What are the lines, word for word, from the line with "Task: Click the Kredobank orange chevron logo" up to and including the line with "Select the Pan tool in navigation bar" in the records below? Omit the pictures.

Input material.
▼
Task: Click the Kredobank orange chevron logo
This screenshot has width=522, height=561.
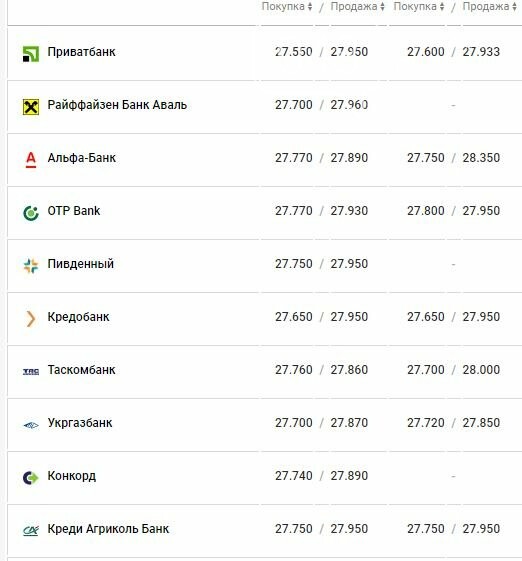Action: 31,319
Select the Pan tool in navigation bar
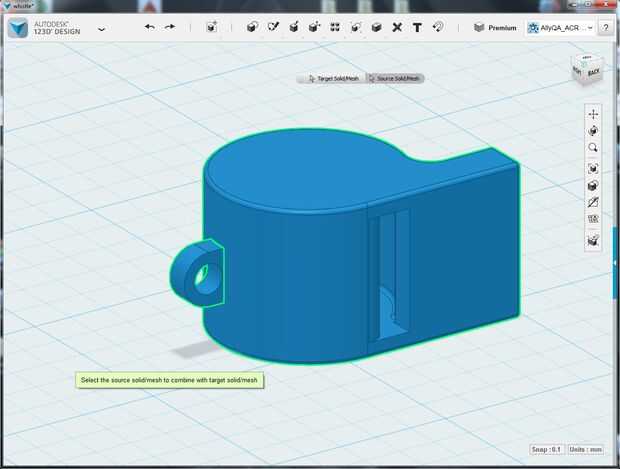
▲
▼
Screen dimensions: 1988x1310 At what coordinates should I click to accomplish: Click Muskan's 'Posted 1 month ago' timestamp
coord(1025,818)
▲
▼
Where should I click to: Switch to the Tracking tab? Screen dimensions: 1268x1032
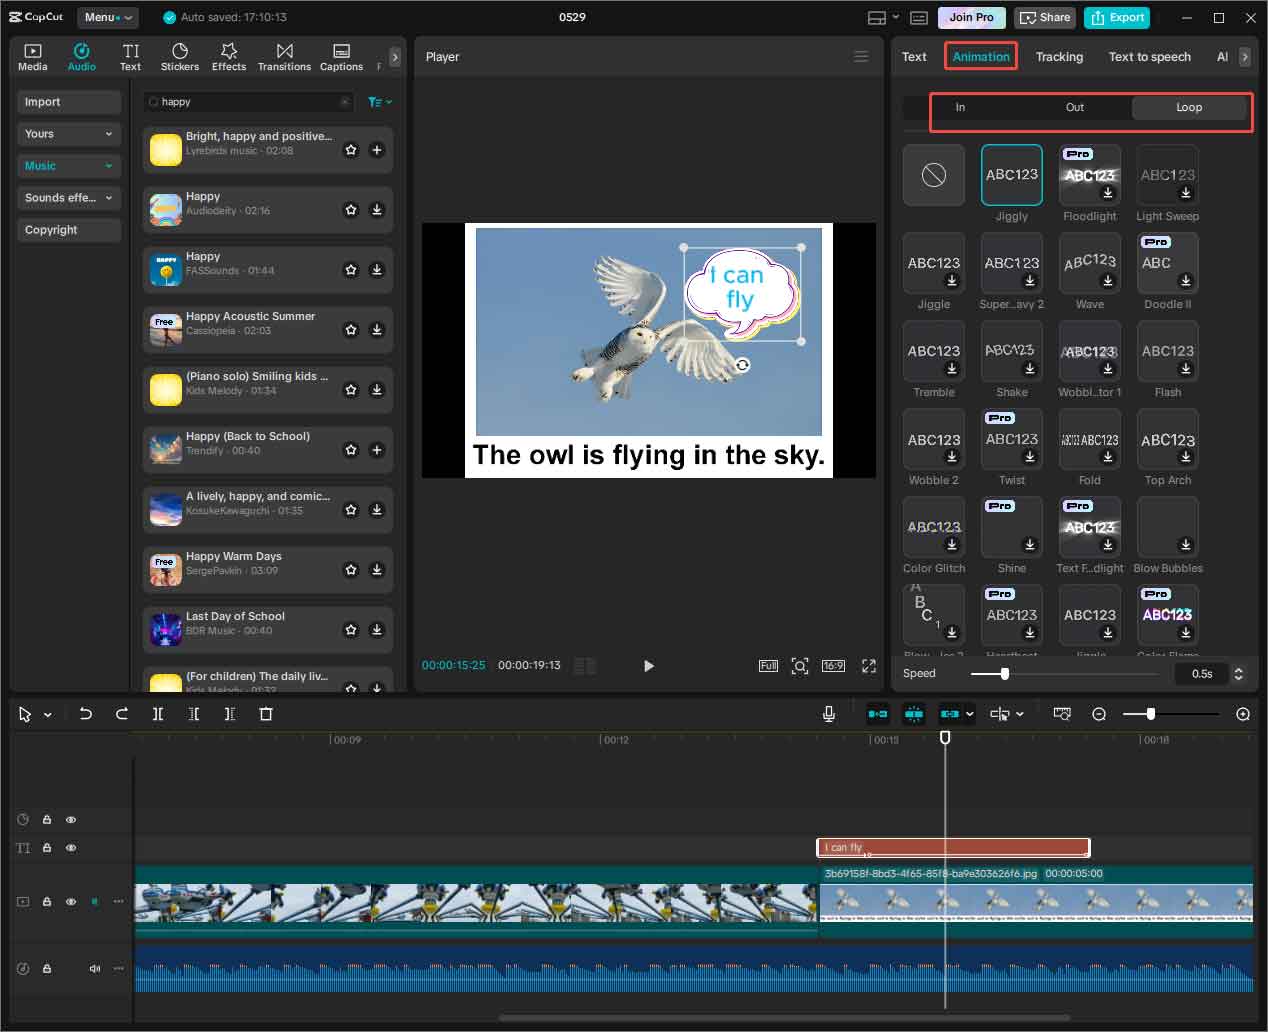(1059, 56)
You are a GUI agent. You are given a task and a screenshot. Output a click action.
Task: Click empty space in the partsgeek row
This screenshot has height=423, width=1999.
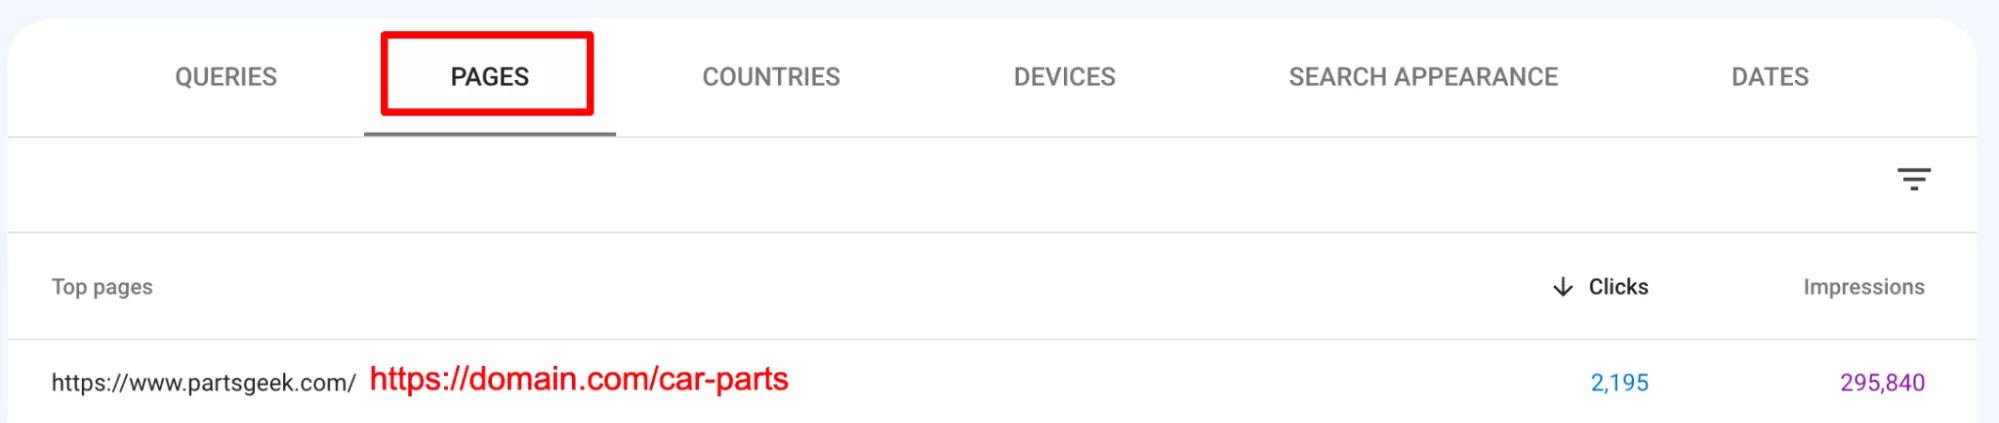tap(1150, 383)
▲
Result below.
Task: Click the Kredobank orange chevron logo
This screenshot has width=522, height=561.
Action: 31,319
Select the Pan tool in navigation bar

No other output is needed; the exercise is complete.